# [ACTIVITY]
With both ends included, transcribe exactly the records below from their first line to the line that contains "The width and height of the screenshot is (1909, 1044).".

==== GIVEN DATA

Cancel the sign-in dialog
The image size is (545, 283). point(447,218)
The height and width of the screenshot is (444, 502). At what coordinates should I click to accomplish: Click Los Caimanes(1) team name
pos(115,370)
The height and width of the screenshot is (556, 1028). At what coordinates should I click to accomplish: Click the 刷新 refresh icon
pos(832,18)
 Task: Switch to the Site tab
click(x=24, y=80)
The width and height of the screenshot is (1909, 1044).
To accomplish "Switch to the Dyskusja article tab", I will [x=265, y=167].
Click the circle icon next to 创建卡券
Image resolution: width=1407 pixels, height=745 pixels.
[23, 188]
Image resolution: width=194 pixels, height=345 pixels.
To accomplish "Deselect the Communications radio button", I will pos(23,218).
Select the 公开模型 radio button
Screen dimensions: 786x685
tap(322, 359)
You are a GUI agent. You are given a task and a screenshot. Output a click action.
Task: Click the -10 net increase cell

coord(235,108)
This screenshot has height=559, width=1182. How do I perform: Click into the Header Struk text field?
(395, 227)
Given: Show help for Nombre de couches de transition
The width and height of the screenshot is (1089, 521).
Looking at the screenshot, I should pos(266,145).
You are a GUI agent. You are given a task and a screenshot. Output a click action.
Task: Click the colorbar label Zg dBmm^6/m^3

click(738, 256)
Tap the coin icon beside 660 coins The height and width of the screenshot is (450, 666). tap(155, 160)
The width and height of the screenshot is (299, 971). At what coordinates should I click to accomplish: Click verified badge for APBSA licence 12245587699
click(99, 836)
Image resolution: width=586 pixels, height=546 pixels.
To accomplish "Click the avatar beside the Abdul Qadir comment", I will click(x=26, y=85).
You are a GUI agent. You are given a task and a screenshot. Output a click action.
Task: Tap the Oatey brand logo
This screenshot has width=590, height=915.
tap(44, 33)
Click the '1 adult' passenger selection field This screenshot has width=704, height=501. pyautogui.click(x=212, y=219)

========

# [ANSWER BOX]
Cancel the sign-in dialog
The image size is (545, 283). point(447,218)
The height and width of the screenshot is (444, 502). At what coordinates should I click to accomplish: Click Los Caimanes(1) team name
pos(115,370)
The height and width of the screenshot is (556, 1028). At what coordinates should I click to accomplish: Click the 刷新 refresh icon
pos(832,18)
 Task: Switch to the Site tab
click(x=24, y=80)
The width and height of the screenshot is (1909, 1044).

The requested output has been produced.